[Start of Attachment]

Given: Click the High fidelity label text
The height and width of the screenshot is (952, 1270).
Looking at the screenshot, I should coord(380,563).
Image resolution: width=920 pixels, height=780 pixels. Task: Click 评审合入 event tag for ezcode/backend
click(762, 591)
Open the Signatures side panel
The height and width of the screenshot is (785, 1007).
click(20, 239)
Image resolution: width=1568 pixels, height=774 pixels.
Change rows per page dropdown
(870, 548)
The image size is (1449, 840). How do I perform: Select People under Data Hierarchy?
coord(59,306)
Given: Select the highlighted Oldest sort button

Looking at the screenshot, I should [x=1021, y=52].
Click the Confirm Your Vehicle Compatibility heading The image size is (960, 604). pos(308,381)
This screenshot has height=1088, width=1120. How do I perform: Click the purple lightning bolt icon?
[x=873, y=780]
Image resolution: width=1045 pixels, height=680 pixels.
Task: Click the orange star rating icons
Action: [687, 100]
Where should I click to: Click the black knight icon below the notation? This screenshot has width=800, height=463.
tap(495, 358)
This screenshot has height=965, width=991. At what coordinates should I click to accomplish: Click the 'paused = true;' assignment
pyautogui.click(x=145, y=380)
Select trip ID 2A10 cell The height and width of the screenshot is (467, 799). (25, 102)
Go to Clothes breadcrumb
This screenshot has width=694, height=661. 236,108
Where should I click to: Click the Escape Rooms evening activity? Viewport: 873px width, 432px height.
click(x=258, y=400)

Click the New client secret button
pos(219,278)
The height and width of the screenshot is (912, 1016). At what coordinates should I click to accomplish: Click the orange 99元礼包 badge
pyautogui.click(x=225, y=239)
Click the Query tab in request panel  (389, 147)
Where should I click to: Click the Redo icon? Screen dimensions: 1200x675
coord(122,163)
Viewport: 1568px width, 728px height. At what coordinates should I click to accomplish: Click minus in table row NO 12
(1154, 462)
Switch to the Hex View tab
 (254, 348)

[End of Attachment]

• [Exercise description]: An exact transcription of all the records is required.

• [Response area]:
Given: Click the High fidelity label text
The height and width of the screenshot is (952, 1270).
Looking at the screenshot, I should coord(380,563).
Image resolution: width=920 pixels, height=780 pixels. Task: Click 评审合入 event tag for ezcode/backend
click(762, 591)
Open the Signatures side panel
The height and width of the screenshot is (785, 1007).
click(20, 239)
Image resolution: width=1568 pixels, height=774 pixels.
Change rows per page dropdown
(870, 548)
The image size is (1449, 840). How do I perform: Select People under Data Hierarchy?
coord(59,306)
Given: Select the highlighted Oldest sort button

Looking at the screenshot, I should [x=1021, y=52].
Click the Confirm Your Vehicle Compatibility heading The image size is (960, 604). pos(308,381)
This screenshot has height=1088, width=1120. How do I perform: Click the purple lightning bolt icon?
[x=873, y=780]
Image resolution: width=1045 pixels, height=680 pixels.
Task: Click the orange star rating icons
Action: [687, 100]
Where should I click to: Click the black knight icon below the notation? This screenshot has width=800, height=463.
tap(495, 358)
This screenshot has height=965, width=991. At what coordinates should I click to accomplish: Click the 'paused = true;' assignment
pyautogui.click(x=145, y=380)
Select trip ID 2A10 cell The height and width of the screenshot is (467, 799). (25, 102)
Go to Clothes breadcrumb
This screenshot has width=694, height=661. 236,108
Where should I click to: Click the Escape Rooms evening activity? Viewport: 873px width, 432px height.
click(x=258, y=400)

Click the New client secret button
pos(219,278)
The height and width of the screenshot is (912, 1016). At what coordinates should I click to accomplish: Click the orange 99元礼包 badge
pyautogui.click(x=225, y=239)
Click the Query tab in request panel  (389, 147)
Where should I click to: Click the Redo icon? Screen dimensions: 1200x675
coord(122,163)
Viewport: 1568px width, 728px height. At what coordinates should I click to accomplish: Click minus in table row NO 12
(1154, 462)
Switch to the Hex View tab
 (254, 348)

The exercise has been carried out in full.